WHAT IS REQUIRED: Please turn the entries below, from the line with "You are a GUI" through the end of the entries, into a numbered list with blank lines left out. Leave the pictures out of your answer.

DATASET ROWS:
=-=-=-=-=
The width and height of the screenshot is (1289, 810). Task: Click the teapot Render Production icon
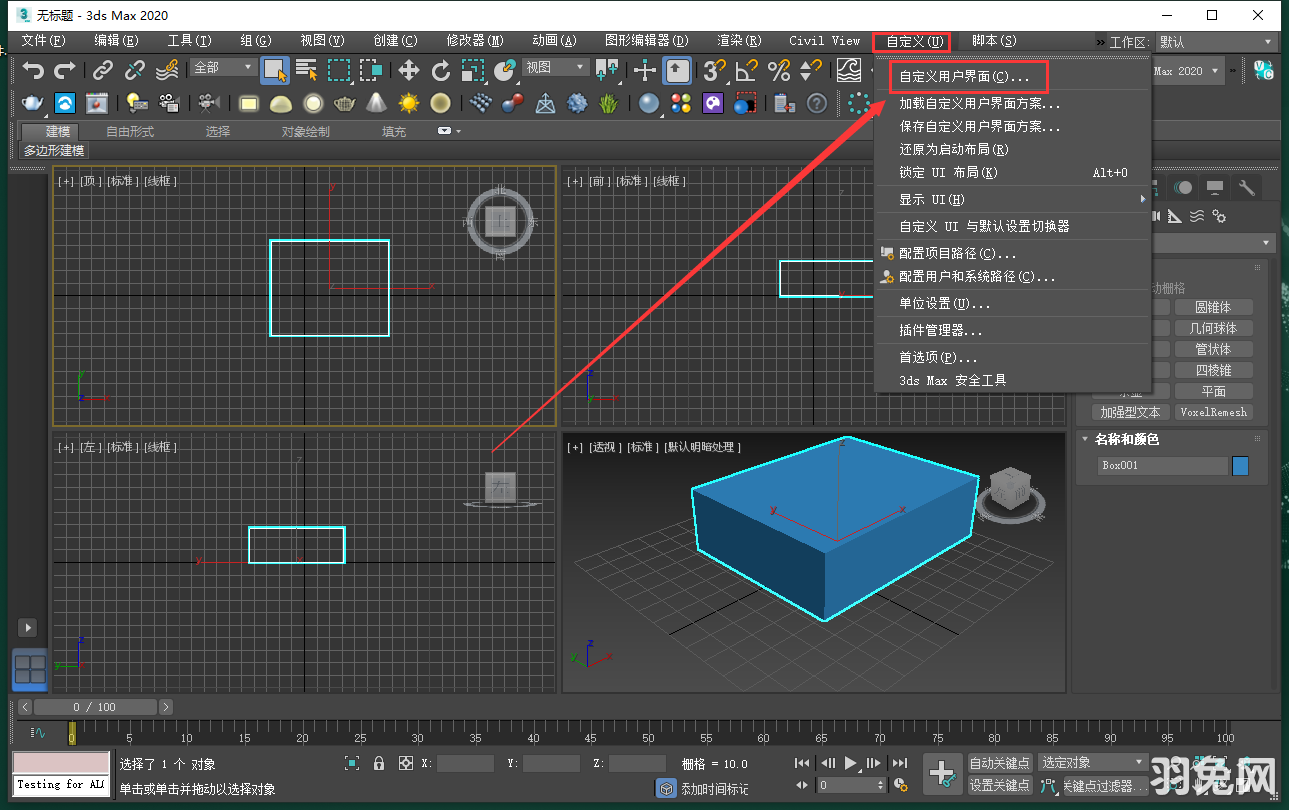pos(33,103)
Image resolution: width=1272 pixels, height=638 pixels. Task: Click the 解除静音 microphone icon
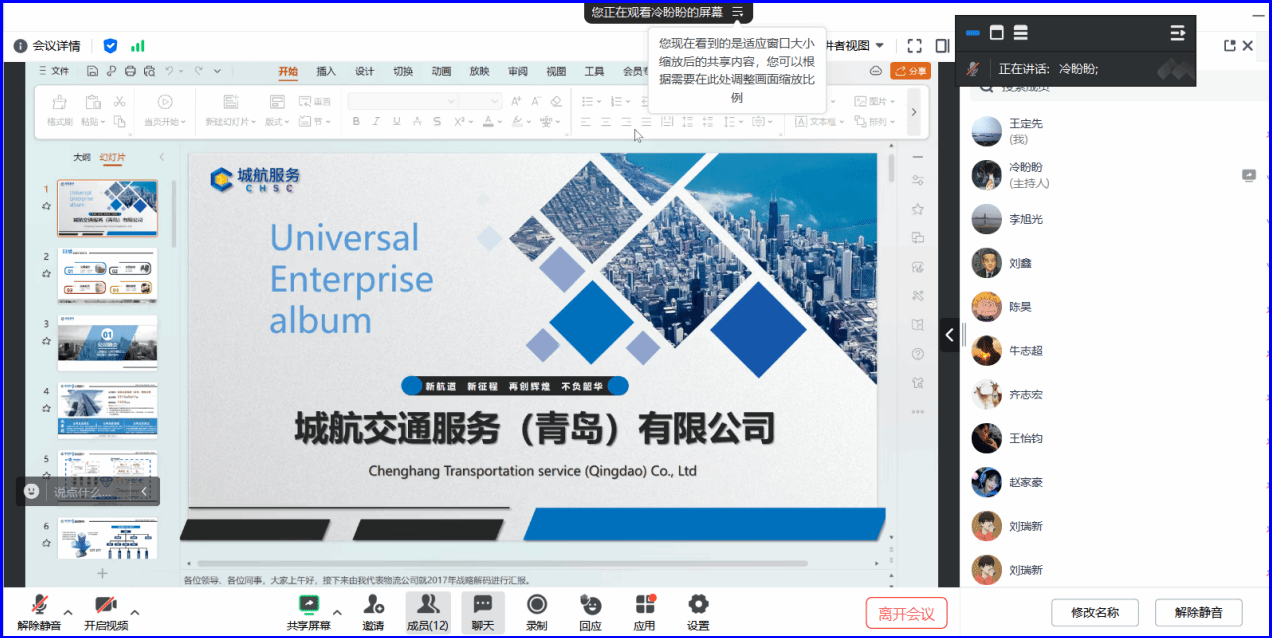40,605
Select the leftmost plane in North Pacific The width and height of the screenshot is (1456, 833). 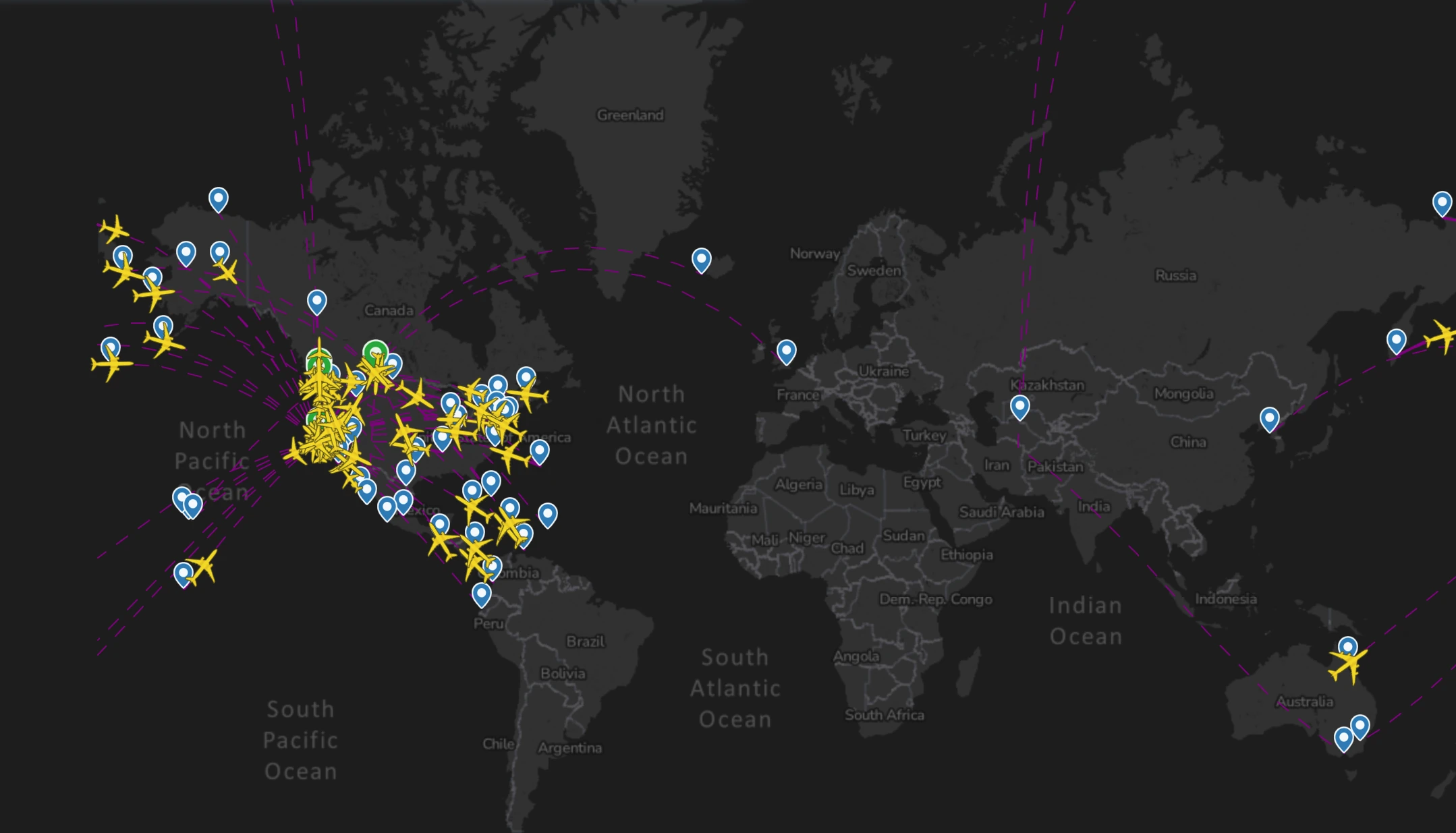point(111,365)
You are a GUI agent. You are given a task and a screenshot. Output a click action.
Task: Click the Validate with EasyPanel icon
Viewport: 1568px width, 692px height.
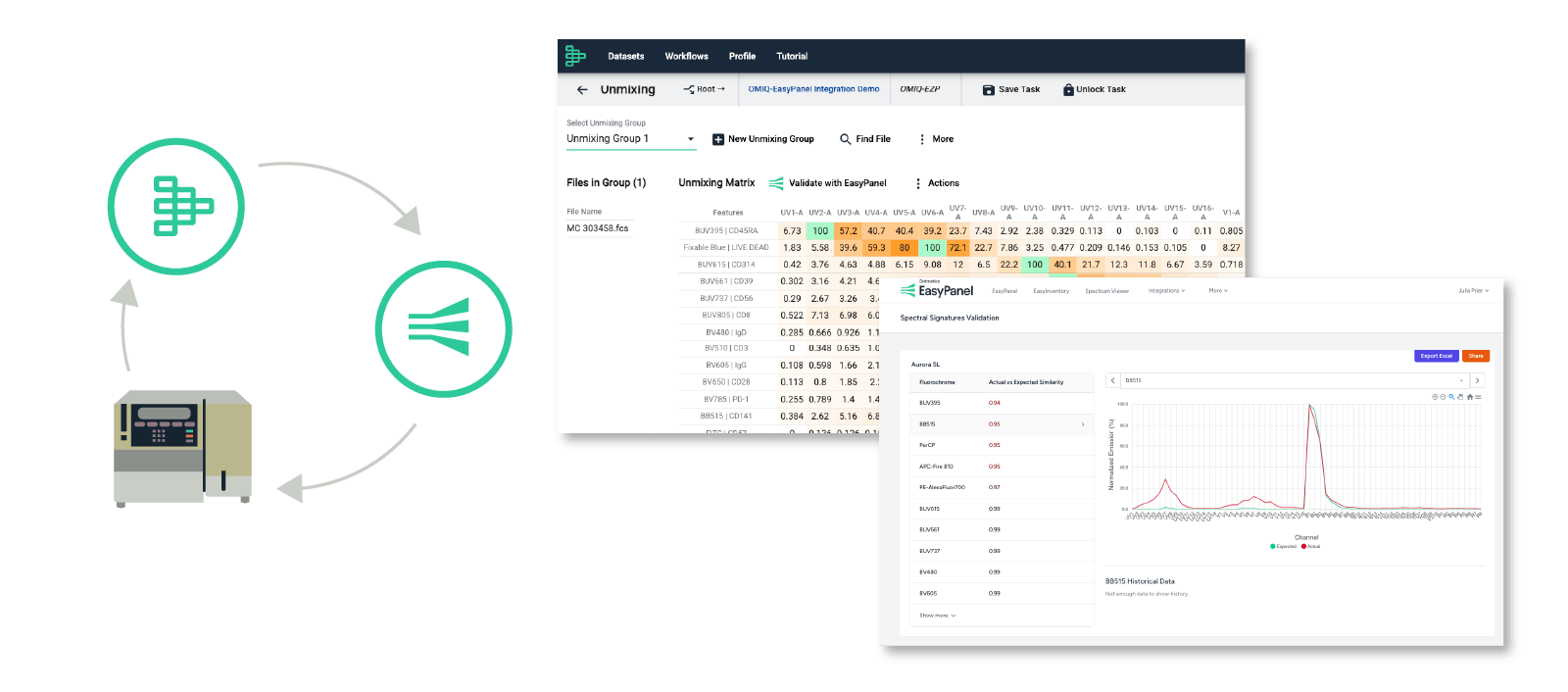tap(776, 183)
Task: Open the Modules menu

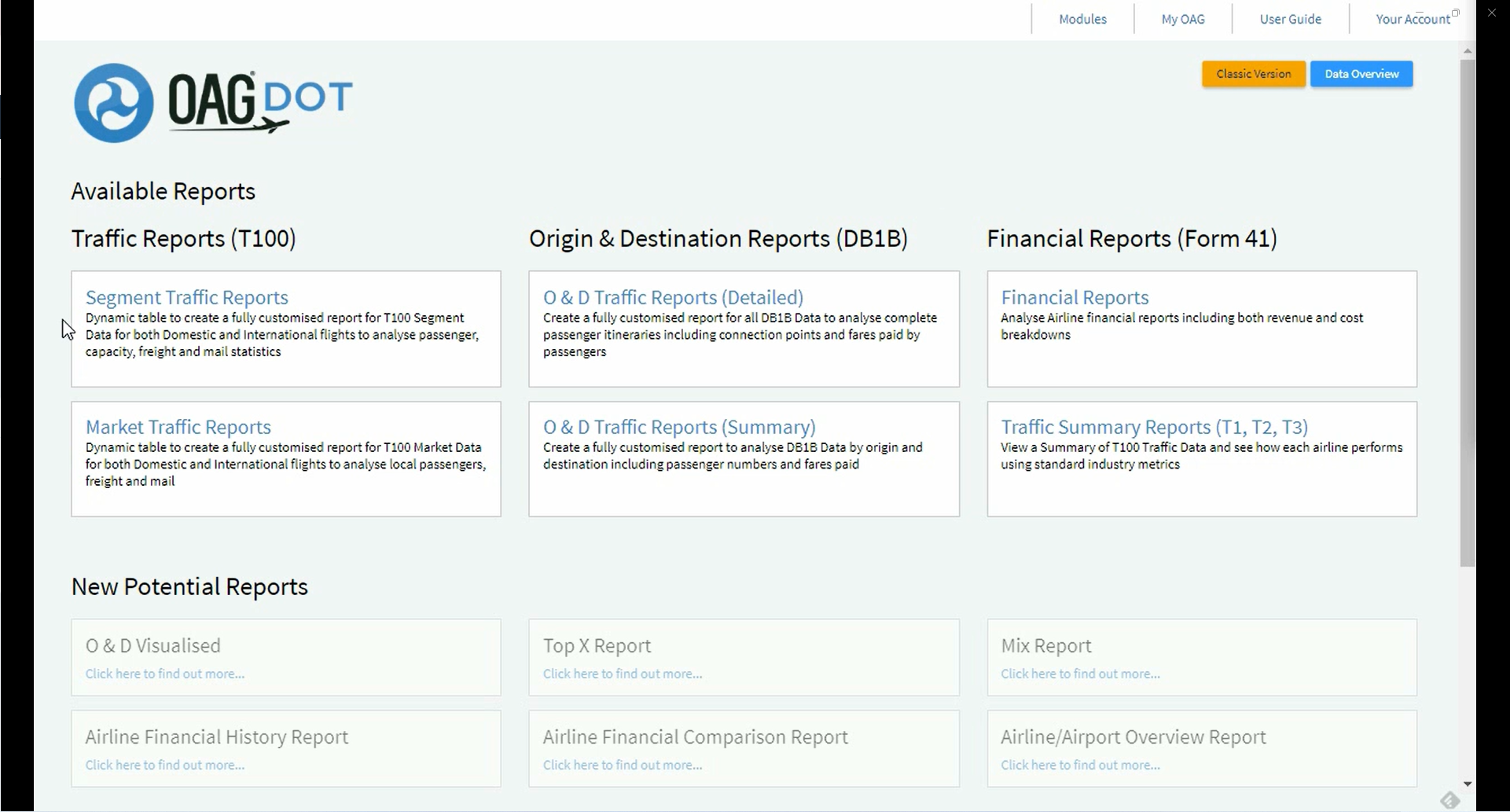Action: click(1082, 19)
=-=-=-=-=
PROBLEM SOLUTION:
1. You are a GUI agent. You are given a task and a screenshot. Output a click action.
2. Task: Click the Validate with EasyPanel icon
3. Viewport: 1568px width, 692px height.
4. tap(776, 183)
5. Task: Open the Modules menu
6. Action: click(1082, 19)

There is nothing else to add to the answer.